Meng Qiu, who oversees urban transport management at Transportation Service Department at the Ministry of Transport, introduced the national ‘Transit Metropolis’ program launched in 2012. A total of 37 cities joined the program during the 12th Five-Year Plan (2011-2015) period, another 50 were enlisted in the program during the 13th Five-Year Plan (2016-2020) period, with the establishment of a comprehensive evaluation system that consists of 20 mandatory targets and another 10 voluntary targets.

Meng said the ministry is currently reviewing 12 cities for their achievement under the ‘Transit Metropolis’ program. Shanghai and Nanjing have become the country’s first ‘Transit Metropolis’ last year, with Beijing and Guangzhou expected to be granted the status later this year.

Insomecities that have adopted ‘Transit Metropolis’ program, over 60% of residents are relying on public transport as a major way of commuting. By the end of 2017, rail transport has been in operation a total of 37 cities, and 32 cities have adopted dedicated BRT (Bus Rapid Transit) lanes. The total length of these public transit lines has reached 4,570km, according to Meng.

Meng added that the technology innovation is bringing new challenges as well as new opportunities for upgrading urban transport management.

At the workshop, project management offices from Suzhou, Chengdu and Harbin also reported their progress.

With the support of the World Bank, Suzhou has introduced 280 natural gas-powered buses, established an ITS (intelligent transportation system), launched two BRT lanes. The city also carried out researches on congestion charge options for the old town area as well as carbon emission monitoring for the transport sector. As a result, the city’s public transit rate has reached 61.5%. Meanwhile, the city’s carbon emissions in the transport sector has dropped by 8.5% from 2015 to 2017.

Chengdu now has the second largest private car ownership – at 5 million – among all cities in China, eclipsed only by Beijing, which has 6 million cars. Yet unlike Beijing, Chengdu has yet to put stringent regulations on vehicle purchasing, meaning the city’s private car ownership is set to rise further, posing challenges for urban traffic management. With the support of the GEF project, the city has built an ITS system and traffic demand management to assist policy making. The city is also researching on optimizing bus stops to attract more users.

In Harbin, 300 air-conditioned clean energy buses were introduced to attract more users. Dedicated BRT lanes are also currently being built which could improve the bus speed from 12km/hour to 40km/hour. Researches have been conducted to optimize the city’s urban and transport infrastructure, and an evaluation system has been established to review construction projects’ impact on the city’s transport. The city is also optimizing transport information system in a bid to relieve congestion and reduce carbon emissions.

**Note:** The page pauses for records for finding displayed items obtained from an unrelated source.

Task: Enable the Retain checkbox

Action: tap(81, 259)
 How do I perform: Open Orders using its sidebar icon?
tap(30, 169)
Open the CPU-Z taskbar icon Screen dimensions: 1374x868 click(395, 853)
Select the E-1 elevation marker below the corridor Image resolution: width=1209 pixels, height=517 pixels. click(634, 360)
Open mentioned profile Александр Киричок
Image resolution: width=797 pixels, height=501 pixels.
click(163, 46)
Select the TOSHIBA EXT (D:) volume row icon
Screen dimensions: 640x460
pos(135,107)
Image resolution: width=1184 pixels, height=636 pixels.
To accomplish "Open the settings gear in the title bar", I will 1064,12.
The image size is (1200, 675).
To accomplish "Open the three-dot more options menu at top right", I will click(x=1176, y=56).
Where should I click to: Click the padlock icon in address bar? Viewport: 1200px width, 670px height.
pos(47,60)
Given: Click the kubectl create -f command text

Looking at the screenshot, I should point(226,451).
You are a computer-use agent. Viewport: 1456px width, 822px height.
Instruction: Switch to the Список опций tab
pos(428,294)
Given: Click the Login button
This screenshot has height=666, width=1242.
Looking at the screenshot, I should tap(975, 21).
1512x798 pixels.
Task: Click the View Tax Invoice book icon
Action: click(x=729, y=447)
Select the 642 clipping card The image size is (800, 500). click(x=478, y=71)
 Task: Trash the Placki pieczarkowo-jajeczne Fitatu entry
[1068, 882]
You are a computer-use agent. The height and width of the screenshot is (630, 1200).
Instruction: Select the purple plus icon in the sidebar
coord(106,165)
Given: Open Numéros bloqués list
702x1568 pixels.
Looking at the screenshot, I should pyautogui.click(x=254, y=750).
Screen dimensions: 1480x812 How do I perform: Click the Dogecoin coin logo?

At the workshop, Professor Pan Haixiao from Tongji University also introduced his research and thinking on TOD’s impact on urban development, with case studies in Shanghai.

(possible link for the ppt)

Chen Sha, a researcher with China Academy of Urban Planning and Design, presented her research on mid-term (2018-2035) transportation strategy as China enters a new phase of urbanization with several city groups expected to be formed in the coming decades in the central and eastern part of the country.

Zhang Yu, Associated Professor at University of South Florida, shared her study on balancing battery capacity and set up ofwireless charging facilities along bus routes for electric buses.

Ge Yu, Director of Sicence and Technology Department at Beijing Municipal Transportation Commission, introduced how the commission is mining public and commercial transport data and discovering public commuting patterns in Beijing’s busiest areas in a bit to improve transport management.

Professor Zhang Qingyu with Zhejiang University discussed her research on monitoring and collecting carbon emission data for vehicles, as well as the effectiveness and impacts of various approaches to slash greenhouse gas emissions in the transport sector.